Model Predictive Control (MPC)

MPC is the advanced navigation brain that enables AGVs to predict future states, optimize trajectories in real-time, and handle complex dynamic constraints. It transforms reactive robots into proactive, intelligent machines capable of smoother and safer operations.

Model Predictive Control (MPC) AGV

Core Concepts

Prediction Horizon

The timeframe into the future that the controller evaluates. It allows the robot to "see" upcoming turns or obstacles and adjust speed before reaching them.

Constraint Handling

Unlike PID, MPC explicitly manages physical limitations. It ensures steering angles, acceleration limits, and motor voltages stay within safe hardware boundaries.

Cost Function

A mathematical formula that balances competing goals. It weighs the importance of tracking the path accurately versus minimizing energy consumption or maximizing passenger comfort.

Receding Horizon

The optimization is re-calculated at every time step. Even if a plan was made for the next 5 seconds, it is updated milliseconds later to account for new sensor data.

System Model

A mathematical representation of the robot's physics (kinematics and dynamics). Good MPC relies on an accurate model to predict how inputs affect the robot's state.

State Estimation

MPC requires precise knowledge of the current position and velocity. It works tightly with localization systems (like LiDAR or SLAM) to initiate the prediction loop.

How It Works

Model Predictive Control operates like a chess player for motion planning. Instead of just reacting to the current error (like "I am to the left of the line, turn right"), MPC simulates multiple future paths based on the robot's physics.

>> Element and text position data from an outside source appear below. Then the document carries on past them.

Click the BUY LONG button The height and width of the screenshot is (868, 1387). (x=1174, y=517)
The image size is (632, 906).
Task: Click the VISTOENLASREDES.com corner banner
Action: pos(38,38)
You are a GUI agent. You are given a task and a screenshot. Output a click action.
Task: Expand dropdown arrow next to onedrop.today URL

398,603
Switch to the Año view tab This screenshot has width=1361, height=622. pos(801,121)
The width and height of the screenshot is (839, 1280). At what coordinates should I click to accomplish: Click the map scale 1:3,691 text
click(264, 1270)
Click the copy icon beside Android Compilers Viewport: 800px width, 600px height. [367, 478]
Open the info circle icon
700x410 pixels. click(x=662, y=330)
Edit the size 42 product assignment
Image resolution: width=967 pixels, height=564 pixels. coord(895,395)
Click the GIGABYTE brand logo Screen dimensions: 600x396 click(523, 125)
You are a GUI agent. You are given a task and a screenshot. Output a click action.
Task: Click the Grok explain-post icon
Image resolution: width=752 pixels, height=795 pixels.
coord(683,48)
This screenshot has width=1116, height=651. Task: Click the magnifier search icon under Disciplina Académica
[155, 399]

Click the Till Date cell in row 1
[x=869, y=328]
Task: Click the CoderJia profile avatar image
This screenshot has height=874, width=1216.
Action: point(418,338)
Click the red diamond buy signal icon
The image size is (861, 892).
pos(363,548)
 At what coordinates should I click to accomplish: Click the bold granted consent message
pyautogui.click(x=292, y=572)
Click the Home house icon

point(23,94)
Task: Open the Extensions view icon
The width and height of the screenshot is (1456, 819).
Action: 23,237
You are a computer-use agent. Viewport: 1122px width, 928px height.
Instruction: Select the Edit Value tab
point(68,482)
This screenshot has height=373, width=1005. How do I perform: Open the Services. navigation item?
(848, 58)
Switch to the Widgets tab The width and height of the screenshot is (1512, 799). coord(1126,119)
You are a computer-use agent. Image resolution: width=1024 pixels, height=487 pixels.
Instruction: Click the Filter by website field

At every millisecond, the controller solves a complex optimization problem to find the optimal sequence of control inputs (steering, throttle) that minimizes a "cost" over a future horizon, while strictly obeying constraints like "maximum speed = 2m/s".

Only the first step of this optimized plan is executed. Then, the robot samples its new state, the horizon shifts forward, and the entire calculation repeats. This allows the robot to handle dynamic changes and external disturbances incredibly well.

Technical Diagram

Real-World Applications

High-Density Warehousing

In narrow aisles, AMRs must maneuver with centimeter-level precision. MPC allows robots to execute smooth, non-stop turns while strictly adhering to safety zones and velocity limits, increasing throughput.

Dynamic Manufacturing Floors

Factories are chaotic with moving forklifts and humans. MPC enables AGVs to dynamically update their trajectories to avoid moving obstacles without stopping completely, maintaining flow efficiency.

Heavy Payload Transport

For AGVs carrying tons of weight, inertia is a major factor. MPC accounts for momentum in its physics model, preventing overshooting and ensuring smooth braking that protects the cargo.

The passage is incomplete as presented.